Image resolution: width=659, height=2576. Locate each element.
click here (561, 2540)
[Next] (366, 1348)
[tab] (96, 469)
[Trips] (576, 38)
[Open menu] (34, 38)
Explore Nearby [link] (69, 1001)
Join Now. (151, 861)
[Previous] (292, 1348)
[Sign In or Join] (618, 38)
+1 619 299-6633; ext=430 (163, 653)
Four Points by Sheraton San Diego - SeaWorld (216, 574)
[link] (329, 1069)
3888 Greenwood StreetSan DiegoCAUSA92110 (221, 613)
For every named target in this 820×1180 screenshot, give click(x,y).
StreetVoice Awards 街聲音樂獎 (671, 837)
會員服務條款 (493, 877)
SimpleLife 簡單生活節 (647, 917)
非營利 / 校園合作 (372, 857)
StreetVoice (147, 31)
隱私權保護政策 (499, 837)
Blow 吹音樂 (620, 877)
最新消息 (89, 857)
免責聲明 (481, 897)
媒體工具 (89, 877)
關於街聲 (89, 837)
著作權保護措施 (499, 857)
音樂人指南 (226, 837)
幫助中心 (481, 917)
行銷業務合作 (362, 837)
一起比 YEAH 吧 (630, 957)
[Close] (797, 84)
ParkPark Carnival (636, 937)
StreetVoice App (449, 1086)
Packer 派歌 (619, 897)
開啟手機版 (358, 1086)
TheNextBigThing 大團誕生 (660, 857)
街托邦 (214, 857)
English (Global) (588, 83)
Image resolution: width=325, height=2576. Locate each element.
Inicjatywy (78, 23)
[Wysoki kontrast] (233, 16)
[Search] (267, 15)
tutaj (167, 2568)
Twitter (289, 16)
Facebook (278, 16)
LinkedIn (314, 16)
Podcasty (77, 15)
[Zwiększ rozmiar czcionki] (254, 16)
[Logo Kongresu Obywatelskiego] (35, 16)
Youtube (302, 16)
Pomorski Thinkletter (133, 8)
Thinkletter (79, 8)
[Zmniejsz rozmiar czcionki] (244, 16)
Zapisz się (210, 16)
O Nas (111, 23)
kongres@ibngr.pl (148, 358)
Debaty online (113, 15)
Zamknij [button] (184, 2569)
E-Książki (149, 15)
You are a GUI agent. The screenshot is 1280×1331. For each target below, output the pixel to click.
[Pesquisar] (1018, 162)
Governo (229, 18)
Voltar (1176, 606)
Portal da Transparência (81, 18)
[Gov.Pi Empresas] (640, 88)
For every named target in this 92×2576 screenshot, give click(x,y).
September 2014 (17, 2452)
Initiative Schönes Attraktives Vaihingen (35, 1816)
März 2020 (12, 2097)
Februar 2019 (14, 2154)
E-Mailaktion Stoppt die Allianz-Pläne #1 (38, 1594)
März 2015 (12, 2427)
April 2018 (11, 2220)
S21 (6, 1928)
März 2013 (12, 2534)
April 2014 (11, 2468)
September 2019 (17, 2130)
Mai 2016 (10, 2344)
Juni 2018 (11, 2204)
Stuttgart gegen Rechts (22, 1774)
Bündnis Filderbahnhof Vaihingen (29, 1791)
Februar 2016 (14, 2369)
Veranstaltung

How to complete this task:
Repeat the records above in full, character for character.

Answer below:
Image resolution: width=659, height=2576. Locate each element.
click here (561, 2540)
[Next] (366, 1348)
[tab] (96, 469)
[Trips] (576, 38)
[Open menu] (34, 38)
Explore Nearby [link] (69, 1001)
Join Now. (151, 861)
[Previous] (292, 1348)
[Sign In or Join] (618, 38)
+1 619 299-6633; ext=430 (163, 653)
Four Points by Sheraton San Diego - SeaWorld (216, 574)
[link] (329, 1069)
3888 Greenwood StreetSan DiegoCAUSA92110 (221, 613)
For every named target in this 820×1180 screenshot, give click(x,y).
StreetVoice Awards 街聲音樂獎 (671, 837)
會員服務條款 (493, 877)
SimpleLife 簡單生活節 (647, 917)
非營利 / 校園合作 (372, 857)
StreetVoice (147, 31)
隱私權保護政策 (499, 837)
Blow 吹音樂 (620, 877)
最新消息 (89, 857)
免責聲明 (481, 897)
媒體工具 (89, 877)
關於街聲 (89, 837)
著作權保護措施 (499, 857)
音樂人指南 (226, 837)
幫助中心 (481, 917)
行銷業務合作 (362, 837)
一起比 YEAH 吧 (630, 957)
[Close] (797, 84)
ParkPark Carnival (636, 937)
StreetVoice App (449, 1086)
Packer 派歌 (619, 897)
開啟手機版 (358, 1086)
TheNextBigThing 大團誕生 (660, 857)
街托邦 (214, 857)
English (Global) (588, 83)
Image resolution: width=325, height=2576. Locate each element.
Inicjatywy (78, 23)
[Wysoki kontrast] (233, 16)
[Search] (267, 15)
tutaj (167, 2568)
Twitter (289, 16)
Facebook (278, 16)
LinkedIn (314, 16)
Podcasty (77, 15)
[Zwiększ rozmiar czcionki] (254, 16)
[Logo Kongresu Obywatelskiego] (35, 16)
Youtube (302, 16)
Pomorski Thinkletter (133, 8)
Thinkletter (79, 8)
[Zmniejsz rozmiar czcionki] (244, 16)
Zapisz się (210, 16)
O Nas (111, 23)
kongres@ibngr.pl (148, 358)
Debaty online (113, 15)
Zamknij [button] (184, 2569)
E-Książki (149, 15)
You are a GUI agent. The screenshot is 1280×1331. For each target below, output the pixel to click.
[Pesquisar] (1018, 162)
Governo (229, 18)
Voltar (1176, 606)
Portal da Transparência (81, 18)
[Gov.Pi Empresas] (640, 88)
For every named target in this 92×2576 screenshot, give click(x,y).
September 2014 (17, 2452)
Initiative Schönes Attraktives Vaihingen (35, 1816)
März 2020 (12, 2097)
Februar 2019 (14, 2154)
E-Mailaktion Stoppt die Allianz-Pläne #1 (38, 1594)
März 2015 (12, 2427)
April 2018 (11, 2220)
S21 (6, 1928)
März 2013 (12, 2534)
April 2014 (11, 2468)
September 2019 (17, 2130)
Mai 2016 (10, 2344)
Juni 2018 (11, 2204)
Stuttgart gegen Rechts (22, 1774)
Bündnis Filderbahnhof Vaihingen (29, 1791)
Februar 2016 (14, 2369)
Veranstaltung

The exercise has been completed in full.